§ **What is expected**
Copy exactly the lines from the line holding "[Praeses Distrik Jakarta" through the end of the material, and no others; pictures stay out.
--- START ---
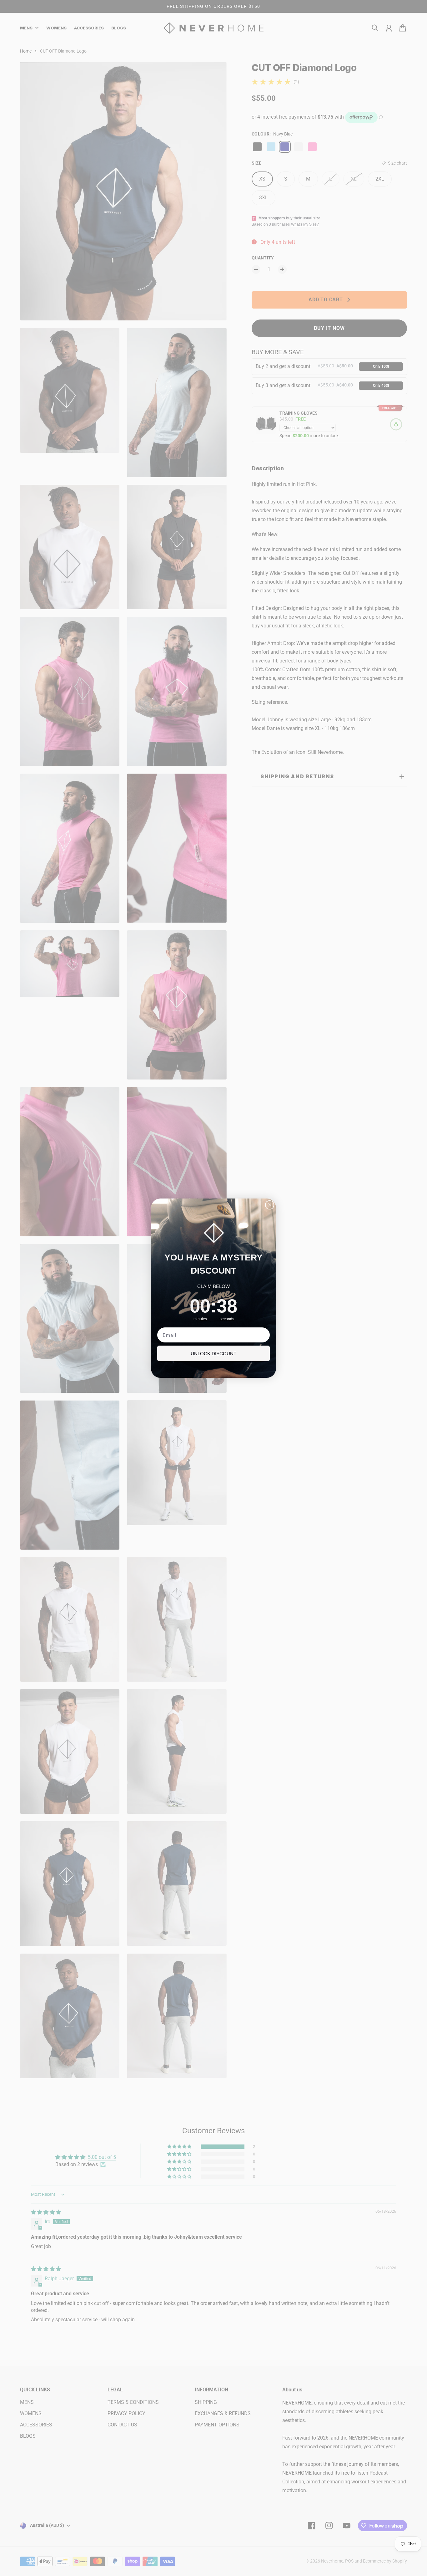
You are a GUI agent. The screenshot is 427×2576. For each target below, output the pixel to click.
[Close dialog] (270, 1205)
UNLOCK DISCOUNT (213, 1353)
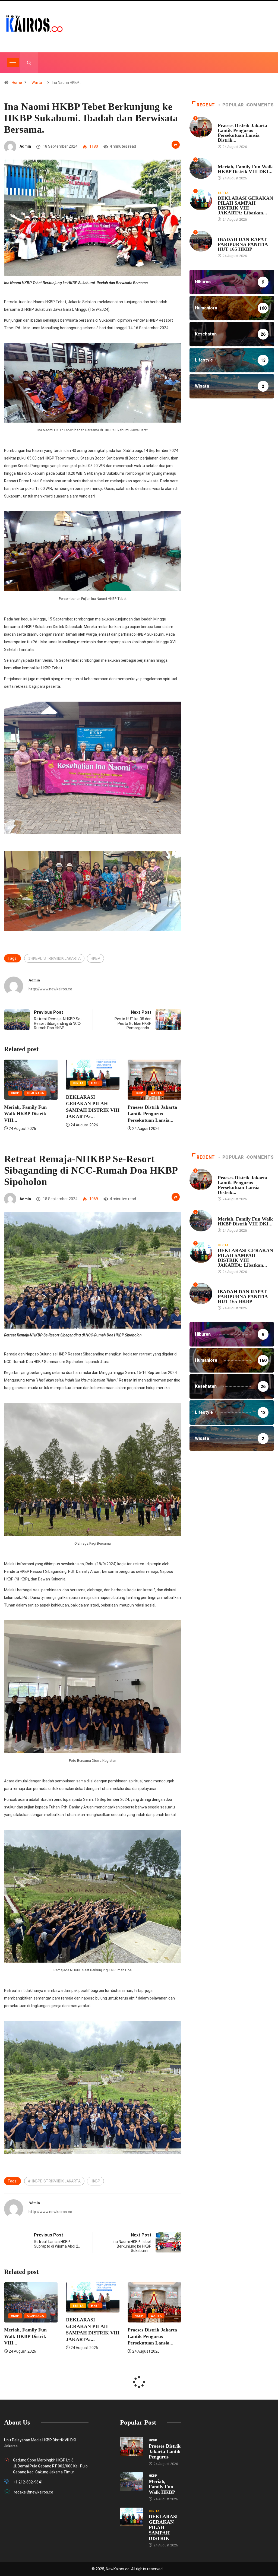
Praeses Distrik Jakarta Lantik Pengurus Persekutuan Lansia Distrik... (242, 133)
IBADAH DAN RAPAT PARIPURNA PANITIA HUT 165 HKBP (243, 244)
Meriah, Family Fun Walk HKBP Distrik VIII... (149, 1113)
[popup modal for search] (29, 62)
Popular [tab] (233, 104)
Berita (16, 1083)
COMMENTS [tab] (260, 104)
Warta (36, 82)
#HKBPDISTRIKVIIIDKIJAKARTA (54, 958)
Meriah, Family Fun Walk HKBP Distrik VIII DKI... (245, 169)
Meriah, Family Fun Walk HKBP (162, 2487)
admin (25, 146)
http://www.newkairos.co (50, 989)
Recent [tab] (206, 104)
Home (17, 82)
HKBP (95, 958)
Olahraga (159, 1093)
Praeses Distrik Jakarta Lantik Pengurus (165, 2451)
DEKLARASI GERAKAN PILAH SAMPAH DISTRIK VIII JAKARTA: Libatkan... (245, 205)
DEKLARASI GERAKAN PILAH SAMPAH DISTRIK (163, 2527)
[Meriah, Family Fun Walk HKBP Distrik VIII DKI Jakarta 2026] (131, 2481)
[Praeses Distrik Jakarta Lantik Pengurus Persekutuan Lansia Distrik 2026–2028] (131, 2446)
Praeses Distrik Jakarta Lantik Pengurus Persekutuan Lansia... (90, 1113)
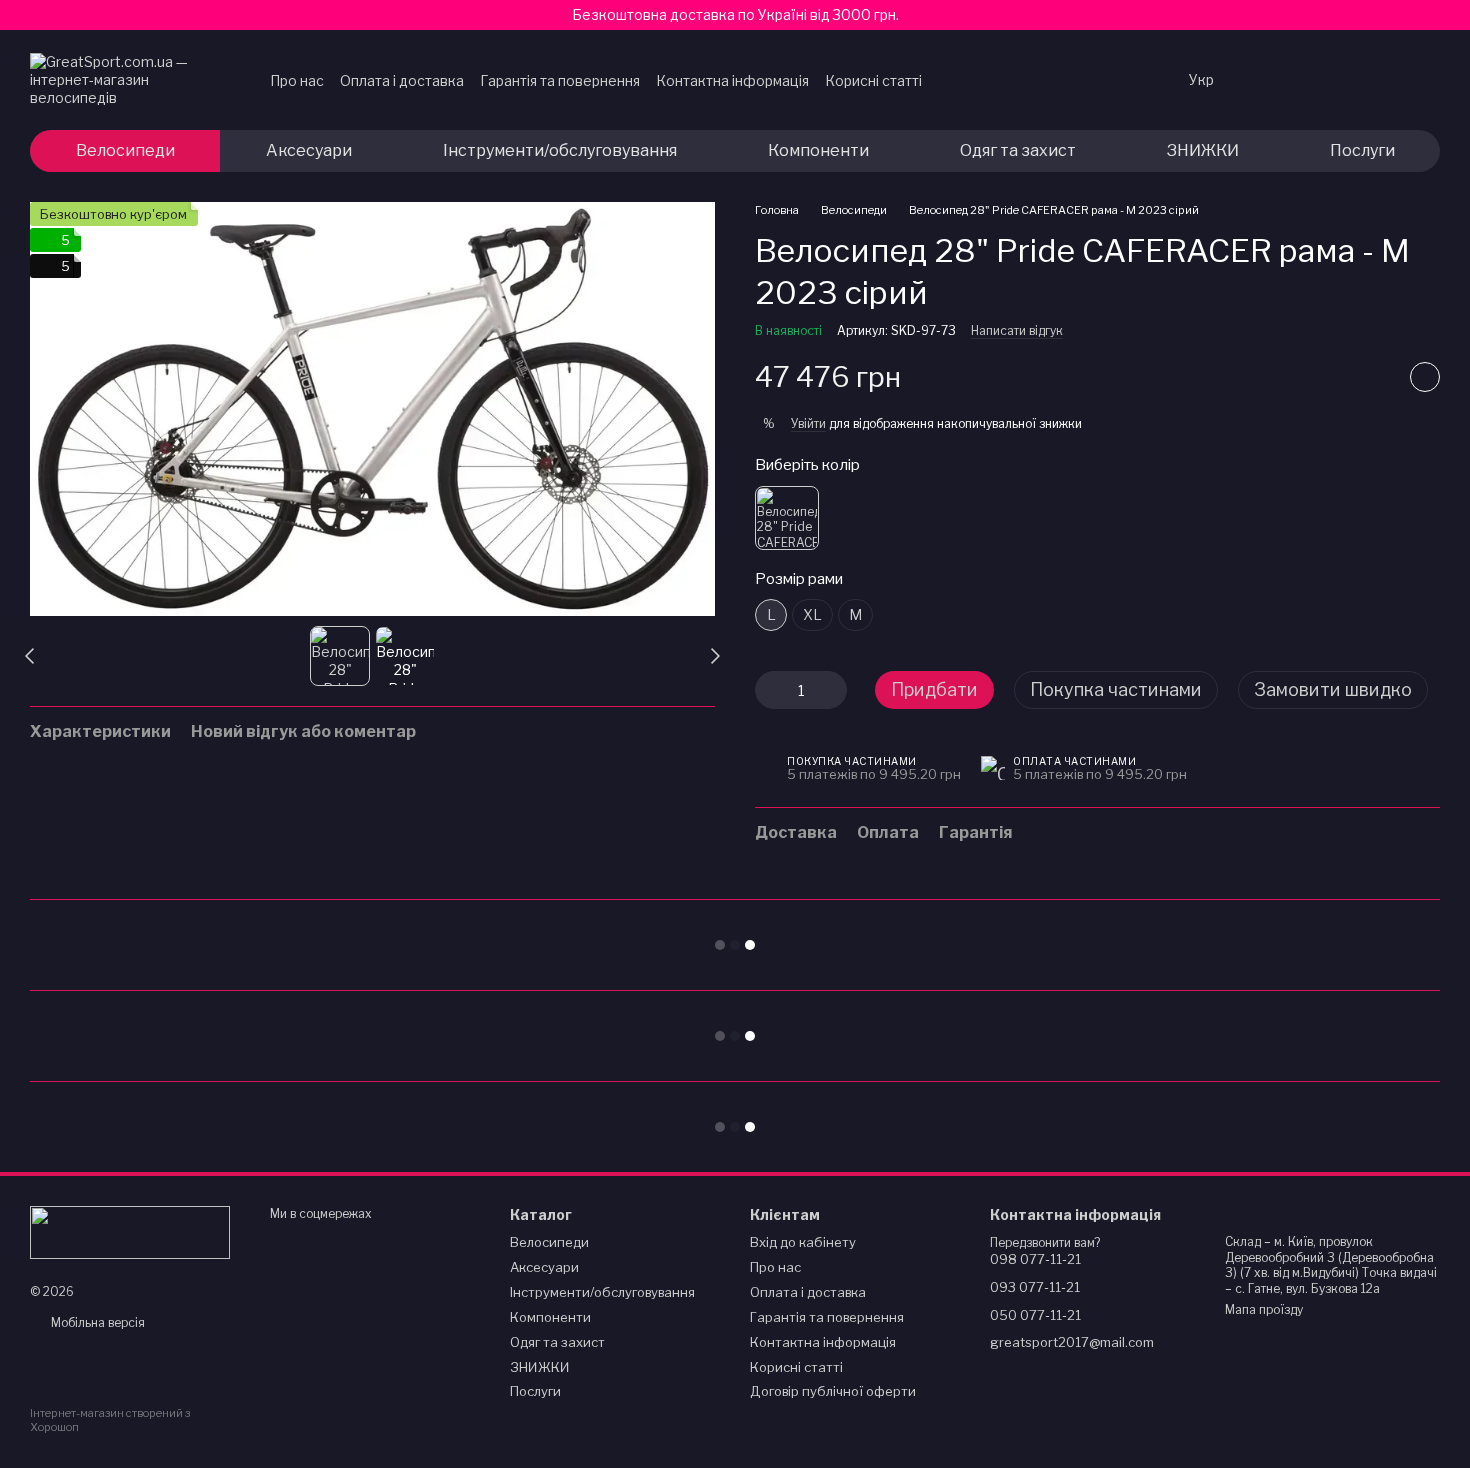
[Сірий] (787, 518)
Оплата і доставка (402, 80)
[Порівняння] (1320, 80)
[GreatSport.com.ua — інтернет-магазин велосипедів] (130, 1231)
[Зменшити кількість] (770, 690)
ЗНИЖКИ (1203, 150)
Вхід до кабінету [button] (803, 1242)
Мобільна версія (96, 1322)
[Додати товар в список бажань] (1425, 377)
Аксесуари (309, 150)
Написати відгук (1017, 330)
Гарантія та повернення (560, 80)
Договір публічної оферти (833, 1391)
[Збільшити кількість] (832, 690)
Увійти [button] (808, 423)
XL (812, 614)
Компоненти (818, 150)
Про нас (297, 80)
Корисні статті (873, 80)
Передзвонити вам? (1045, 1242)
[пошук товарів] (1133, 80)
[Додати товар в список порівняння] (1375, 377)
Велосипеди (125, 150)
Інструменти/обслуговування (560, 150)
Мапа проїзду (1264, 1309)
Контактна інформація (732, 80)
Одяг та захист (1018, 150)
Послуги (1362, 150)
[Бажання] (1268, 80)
--- END ---
§ **Output for this task**
[Praeses Distrik Jakarta Lantik Pengurus Persekutuan Lansia Distrik 2026–2028] (131, 2446)
Praeses Distrik Jakarta Lantik Pengurus Persekutuan Lansia... (90, 1113)
[Сірий] (787, 518)
Оплата і доставка (402, 80)
[Порівняння] (1320, 80)
[GreatSport.com.ua — інтернет-магазин велосипедів] (130, 1231)
[Зменшити кількість] (770, 690)
ЗНИЖКИ (1203, 150)
Вхід до кабінету [button] (803, 1242)
Мобільна версія (96, 1322)
[Додати товар в список бажань] (1425, 377)
Аксесуари (309, 150)
Написати відгук (1017, 330)
Гарантія та повернення (560, 80)
Договір публічної оферти (833, 1391)
[Збільшити кількість] (832, 690)
Увійти [button] (808, 423)
XL (812, 614)
Компоненти (818, 150)
Про нас (297, 80)
Корисні статті (873, 80)
Передзвонити вам? (1045, 1242)
[пошук товарів] (1133, 80)
[Додати товар в список порівняння] (1375, 377)
Велосипеди (125, 150)
Інструменти/обслуговування (560, 150)
Мапа проїзду (1264, 1309)
Контактна інформація (732, 80)
Одяг та захист (1018, 150)
Послуги (1362, 150)
[Бажання] (1268, 80)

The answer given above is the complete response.